00:10:48.900 | So this is basically just saying to the, we use this tool with the agent to essentially
00:10:54.220 | construct that final structure of an output.
00:10:59.180 | You don't need to do this.
00:11:00.180 | It's just something I like to do.
00:11:02.020 | Okay.
00:11:03.020 | And then we come to defining our LLM.
00:11:05.380 | Okay.
00:11:06.380 | So the Oracle LLM, what I call it here, is essentially the decision maker, right?
00:11:15.780 | So Oracle makes decisions on what tool to use.
00:11:19.140 | So we have the system prompt that just tells it kind of what to do.
00:11:25.220 | We define that.
00:11:26.780 | We defined tools that it will have access to here.
00:11:30.880 | So here we're using LLM indexes function tool object to basically take the functions we've
00:11:38.100 | generated and convert them into LLM index tools.
00:11:43.940 | So what you can do here, if you don't define async functions, you can just go with sync
00:11:51.380 | function like that, which in this case might be a good idea for some of those.
00:11:59.340 | But anyway, I just went with async for all, then you, so what I'm doing here is just defining
00:12:06.660 | our LLM.
00:12:07.660 | Okay.
00:12:08.660 | So OpenAI, we're using GPT 4.0, of course, use whatever you like there.

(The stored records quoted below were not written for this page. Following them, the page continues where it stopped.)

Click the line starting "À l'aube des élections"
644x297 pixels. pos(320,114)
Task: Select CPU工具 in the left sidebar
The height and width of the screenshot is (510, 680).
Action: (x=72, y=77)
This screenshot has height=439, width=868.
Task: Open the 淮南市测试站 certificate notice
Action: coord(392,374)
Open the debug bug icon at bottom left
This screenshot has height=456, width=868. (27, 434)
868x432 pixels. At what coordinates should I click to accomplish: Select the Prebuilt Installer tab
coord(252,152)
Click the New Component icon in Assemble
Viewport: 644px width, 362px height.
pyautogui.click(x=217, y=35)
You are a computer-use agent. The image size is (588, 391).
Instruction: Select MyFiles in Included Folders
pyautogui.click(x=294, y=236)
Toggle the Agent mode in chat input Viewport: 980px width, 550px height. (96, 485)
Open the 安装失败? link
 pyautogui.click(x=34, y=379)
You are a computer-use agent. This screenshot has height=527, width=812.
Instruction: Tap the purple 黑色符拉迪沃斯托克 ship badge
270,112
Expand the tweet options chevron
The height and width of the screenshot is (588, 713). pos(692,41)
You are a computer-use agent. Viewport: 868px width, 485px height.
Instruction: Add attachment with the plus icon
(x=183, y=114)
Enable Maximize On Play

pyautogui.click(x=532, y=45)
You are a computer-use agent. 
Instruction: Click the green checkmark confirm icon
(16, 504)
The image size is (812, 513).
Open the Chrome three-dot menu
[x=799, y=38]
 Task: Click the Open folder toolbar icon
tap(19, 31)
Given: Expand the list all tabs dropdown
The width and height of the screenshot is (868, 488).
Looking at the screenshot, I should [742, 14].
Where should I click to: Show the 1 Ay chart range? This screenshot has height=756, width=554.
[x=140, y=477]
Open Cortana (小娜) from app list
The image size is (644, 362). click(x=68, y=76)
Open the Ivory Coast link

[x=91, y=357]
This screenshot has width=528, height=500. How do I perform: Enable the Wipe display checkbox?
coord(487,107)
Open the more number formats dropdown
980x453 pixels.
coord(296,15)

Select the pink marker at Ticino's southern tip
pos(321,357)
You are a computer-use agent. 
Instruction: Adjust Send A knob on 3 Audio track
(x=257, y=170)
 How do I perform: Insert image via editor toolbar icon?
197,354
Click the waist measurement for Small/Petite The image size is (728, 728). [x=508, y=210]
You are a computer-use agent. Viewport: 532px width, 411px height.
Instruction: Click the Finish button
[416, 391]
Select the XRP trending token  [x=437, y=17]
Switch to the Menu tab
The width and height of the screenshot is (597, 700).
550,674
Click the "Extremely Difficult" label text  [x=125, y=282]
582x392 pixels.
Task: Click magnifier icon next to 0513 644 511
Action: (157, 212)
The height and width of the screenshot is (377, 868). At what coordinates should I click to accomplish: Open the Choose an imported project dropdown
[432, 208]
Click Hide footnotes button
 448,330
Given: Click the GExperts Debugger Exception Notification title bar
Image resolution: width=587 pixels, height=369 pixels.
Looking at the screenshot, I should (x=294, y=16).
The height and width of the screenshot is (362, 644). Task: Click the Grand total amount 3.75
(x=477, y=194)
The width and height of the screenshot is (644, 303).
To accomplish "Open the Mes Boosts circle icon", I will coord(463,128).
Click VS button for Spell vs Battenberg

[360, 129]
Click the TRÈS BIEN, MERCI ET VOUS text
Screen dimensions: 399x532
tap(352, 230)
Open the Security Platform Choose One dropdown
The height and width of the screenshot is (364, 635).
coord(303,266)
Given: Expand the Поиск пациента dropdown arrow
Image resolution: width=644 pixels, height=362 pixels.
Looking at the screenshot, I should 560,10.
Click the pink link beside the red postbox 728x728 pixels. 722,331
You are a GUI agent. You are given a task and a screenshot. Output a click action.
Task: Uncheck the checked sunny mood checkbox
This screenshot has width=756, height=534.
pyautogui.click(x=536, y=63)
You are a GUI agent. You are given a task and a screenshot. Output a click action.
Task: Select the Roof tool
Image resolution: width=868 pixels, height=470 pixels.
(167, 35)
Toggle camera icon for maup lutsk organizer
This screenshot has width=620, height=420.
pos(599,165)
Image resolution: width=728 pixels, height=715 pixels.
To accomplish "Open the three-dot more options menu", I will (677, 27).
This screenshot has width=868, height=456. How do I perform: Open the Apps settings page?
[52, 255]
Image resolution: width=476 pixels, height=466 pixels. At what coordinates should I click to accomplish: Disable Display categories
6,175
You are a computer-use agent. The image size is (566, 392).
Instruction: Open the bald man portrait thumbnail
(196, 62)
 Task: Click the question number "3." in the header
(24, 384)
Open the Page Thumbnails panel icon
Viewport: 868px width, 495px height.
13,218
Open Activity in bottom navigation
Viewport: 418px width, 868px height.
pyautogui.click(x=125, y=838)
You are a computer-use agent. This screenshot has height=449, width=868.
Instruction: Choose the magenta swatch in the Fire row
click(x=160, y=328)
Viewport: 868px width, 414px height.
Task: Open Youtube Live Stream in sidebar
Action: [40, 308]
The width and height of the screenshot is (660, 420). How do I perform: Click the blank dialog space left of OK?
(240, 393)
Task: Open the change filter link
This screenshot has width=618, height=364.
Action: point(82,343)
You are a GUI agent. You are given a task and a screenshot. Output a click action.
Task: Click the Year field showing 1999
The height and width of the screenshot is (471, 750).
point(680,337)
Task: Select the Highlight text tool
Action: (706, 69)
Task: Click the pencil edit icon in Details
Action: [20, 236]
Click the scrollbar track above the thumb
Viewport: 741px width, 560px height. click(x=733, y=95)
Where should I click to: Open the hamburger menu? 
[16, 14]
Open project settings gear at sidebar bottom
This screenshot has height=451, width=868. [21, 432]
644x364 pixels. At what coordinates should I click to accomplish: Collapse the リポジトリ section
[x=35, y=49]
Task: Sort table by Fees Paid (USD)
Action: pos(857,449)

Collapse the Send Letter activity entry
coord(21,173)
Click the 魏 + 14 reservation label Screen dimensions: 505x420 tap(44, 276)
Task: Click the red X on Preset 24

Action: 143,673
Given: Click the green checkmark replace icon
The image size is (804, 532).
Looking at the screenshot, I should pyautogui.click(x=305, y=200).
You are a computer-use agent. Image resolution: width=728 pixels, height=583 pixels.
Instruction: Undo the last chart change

00:12:14.180 | The one thing that I did add here is just to like enforce the use of, you know, we need
00:12:20.700 | to use a tool every time.
00:12:22.900 | So tool choice is required.
00:12:27.380 | Then I think that is, that's everything on the LLM side and we can come down into basically
00:12:34.260 | setting up with that workflow.
00:12:35.860 | Okay.
00:12:36.860 | So where we have our steps and the events to trigger each one of those steps.
00:12:42.860 | So let's take a look at those.
00:12:45.400 | So events, every, every workflow in LLM index workflows has a start event, which triggers
00:12:52.460 | the workflow and a stop event, which ends the workflow.
00:12:58.280 | We also define a couple of extra events here, and those are the input event and tool call
00:13:06.140 | event.
00:13:07.240 | I think here I have, yeah, this one, you can ignore, I just simplified it so that we don't
00:13:12.840 | need that.
00:13:15.600 | So we just have these.
00:13:17.200 | Now what is probably quite important with these events is that you have good typing
00:13:22.180 | for them.
00:13:23.180 | That's where that sort of good structure or enforced structure comes from, which I think
00:13:29.240 | is ideal for any code, to be honest, but I think it's a very important thing here.
00:13:34.800 | So the input event, we are expecting a list of chat message objects from LLM index, and
00:13:42.980 | they are passed to the input parameter.
00:13:45.520 | With the tool call event, we're expecting a, like a tool ID, tool name, and tool parameters.
00:13:51.780 | These are generated by the LLM.
00:13:53.300 | This is decided by the LLM, and this is kind of logically inserted from LLM index.
00:14:00.140 | Okay, cool.
00:14:01.780 | So we're going to build our workflow.
00:14:04.940 | The workflow is defined, or it's a class that inherits from the workflow object here.
00:14:12.680 | We define everything that we initialize our workflow with, so it's our research agent
00:14:17.520 | workflow.
00:14:19.040 | We set the oracle, which is our LLM.
00:14:21.040 | We set the tools, and then I define this get tool attribute, which is just a dictionary
00:14:27.040 | that allows us to more quickly extract tools as we are like getting the name of the tool.
00:14:33.880 | Okay, which function do we use?
00:14:35.520 | We use this basically to map between strings to actual functions.
00:14:43.240 | Then we initialize our chat history and our memory.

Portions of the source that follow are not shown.